Space exploration and the shuttle: our eyes are still on the final frontier

If I had to pinpoint the event that launched me on a career in science, it was watching those grainy black-and-white images of Neil Armstrong's historic first step on the powdery lunar surface.
Nasa, the American space agency, has come a long way since the Eagle landed in July 1969. It has given us feats of breathtaking bravery; the most remarkable rescue in history, when the crew of Apollo 13 was returned safely to Earth; jaw-dropping insights into every major object in the solar system; and even the first interstellar mission. Two nuclear-powered Voyager probes, launched in 1977, remain on course to reach distances well over 10 billion miles from the Sun within the coming decade.
This week, there has been much agonising over the future of Nasa, prompted by the final flight of the Space Shuttle programme. The mission marks the end of three decades in which the Shuttle never managed to rekindle the excitement of the great Apollo adventure – or, as promised, to make spaceflight cheap and routine. It also saw two catastrophes – the losses of Columbia and Challenger, along with 14 astronauts – that shattered public confidence in Nasa.
Many today believe that the agency has lost its way. It has cancelled its Ares launcher programme – which would have provided the boost to take humans back to the Moon, and on to Mars – and is about to convert its Shuttles into museum pieces without a clear idea of what comes next. After this mission, America will be dependent on its former rival, using Russia's Soyuz and Progress vehicles to supply the International Space Station. Neil Armstrong, along with other astronauts, has expressed his alarm that Nasa has ignored a golden rule of space exploration: always have a back-up plan.

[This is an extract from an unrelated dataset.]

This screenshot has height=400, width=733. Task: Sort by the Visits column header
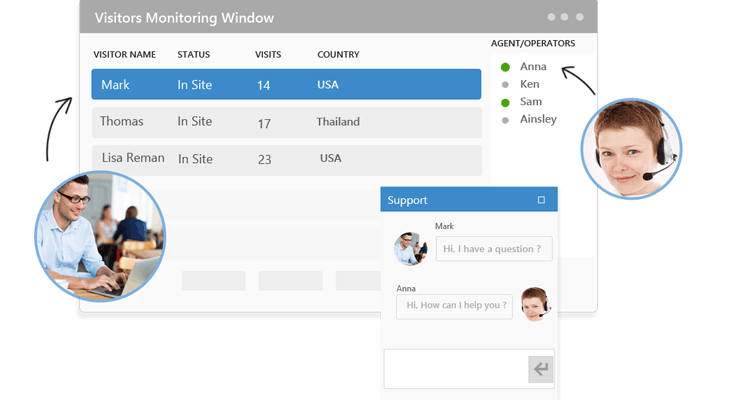click(x=268, y=54)
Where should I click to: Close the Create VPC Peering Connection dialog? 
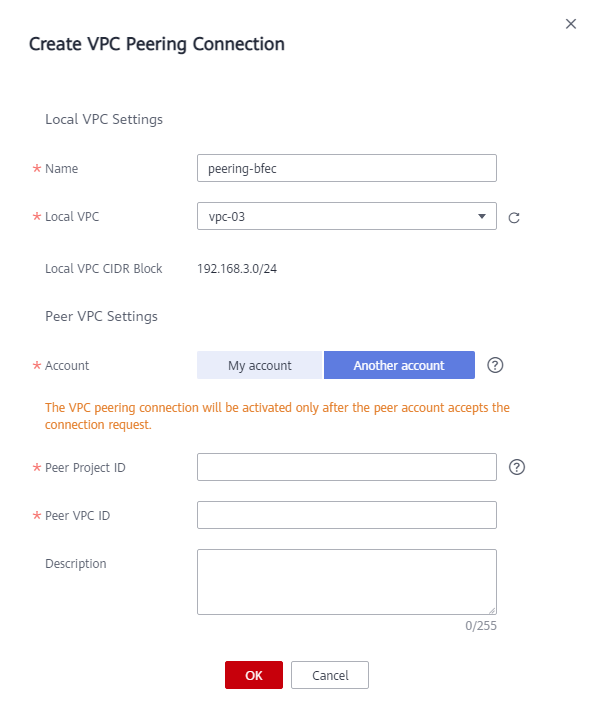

Nasa's budget has fallen victim to wrangling between Congress and the Obama administration. The House just released its appropriations Bill, which gives Nasa funding of $16.8 billion, $1.6 billion below last year's level and $1.9 billion below the president's request. It has also axed the James Webb Space Telescope, Hubble's successor, to the consternation of scientists.
As for where Nasa goes next, the president has given only a vague outline, in the form of missions to an asteroid and Mars. From the perspective of any space cadet from 1969, this isn't very impressive. Moments before Armstrong's Apollo 11 booster lifted off from Cape Kennedy, vice-president Spiro Agnew declared that the next goal should be a manned landing on Mars by the end of the century. A presidential committee on post-Apollo objectives – which Agnew happened to head – predicted that America could send astronauts to Mars by the mid-Eighties for not much more than the $24 billion cost of Apollo. No wonder Armstrong has criticised Obama's plans.

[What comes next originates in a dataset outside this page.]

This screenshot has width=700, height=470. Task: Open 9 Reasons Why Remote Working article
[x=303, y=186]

Nasa's administrator, Charles Bolden, insists that his agency has a future and has promised to maintain American leadership in space travel for the next half-century. He wants to leave low-Earth-orbit missions to the private sector, so that Nasa can focus on deep space exploration.

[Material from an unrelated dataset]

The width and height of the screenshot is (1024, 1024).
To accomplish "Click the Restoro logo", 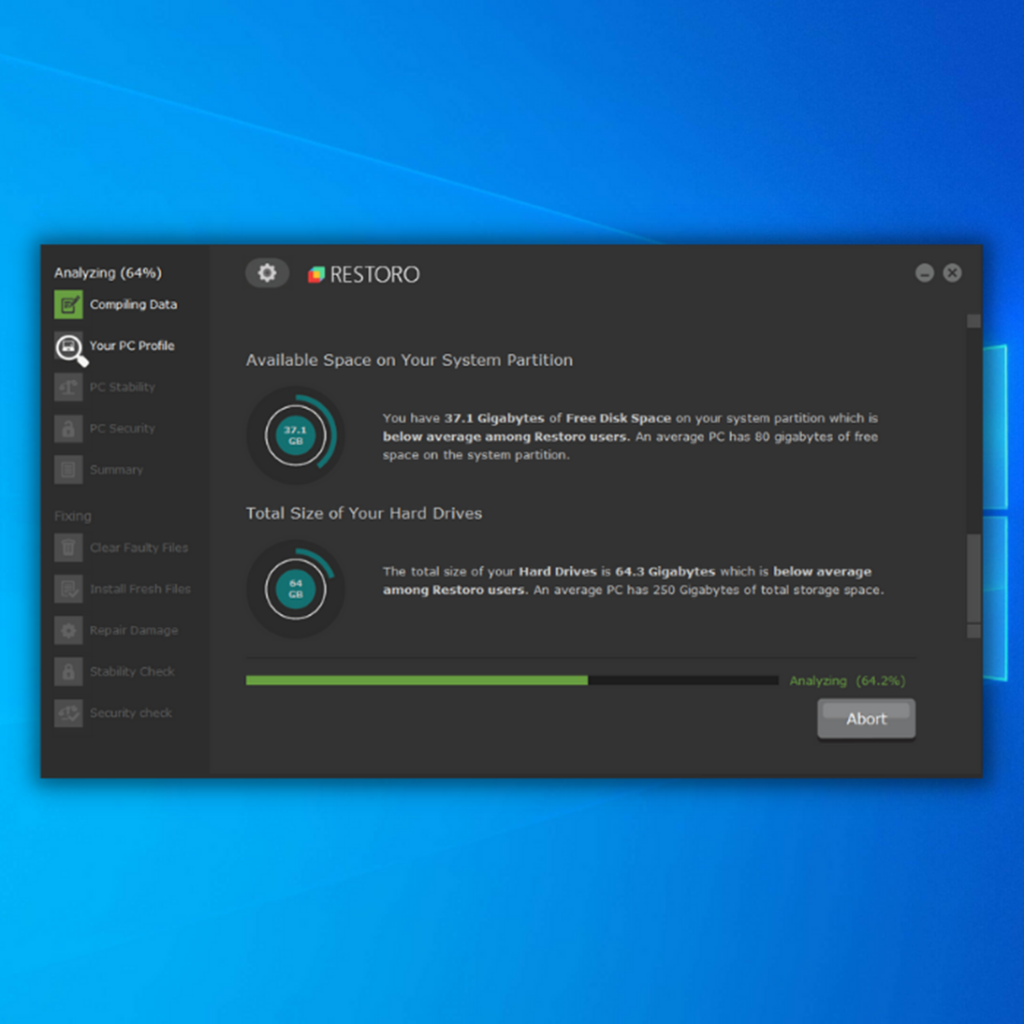I will 364,274.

In part, this is an acknowledgement of how much has changed since the Cold War spurred Kennedy to declare that he wanted to reach the Moon. Private space ventures have taken off. There is Richard Branson's Virgin Galactic, which will use a spaceplane strapped to a mothership to reach the edge of space. Meanwhile, Armadillo Aerospace in Texas is developing vertical takeoff, vertical landing spacecraft.
Then there's SpaceX of Hawthorne, California, led by the internet entrepreneur Elon Musk, which has tested the Falcon 9 rocket and Dragon space capsule, which the company hopes to use to run a taxi service to the International Space Station. Boeing is working on a crew capsule of its own, called the CST-100. The Las Vegas company Bigelow Aerospace plans to create orbiting hotels in inflatable space stations. And why stop at missions around our home planet? Musk is even talking to getting to Mars in a decade or two.
The nature of the space race has also changed profoundly since 1969. In all, nine countries have placed payloads in orbit. Citizens of almost 40 countries have now flown into space. Meanwhile, India and China have announced ambitious plans.
There's no doubt the current economic situation is going to hold back space exploration for a while. But I, for one, have no doubt that over the next half-century, space will maintain its ability to grip the human imagination as only the final frontier can. Is the dream over? Far from it. Be prepared for the next giant leap.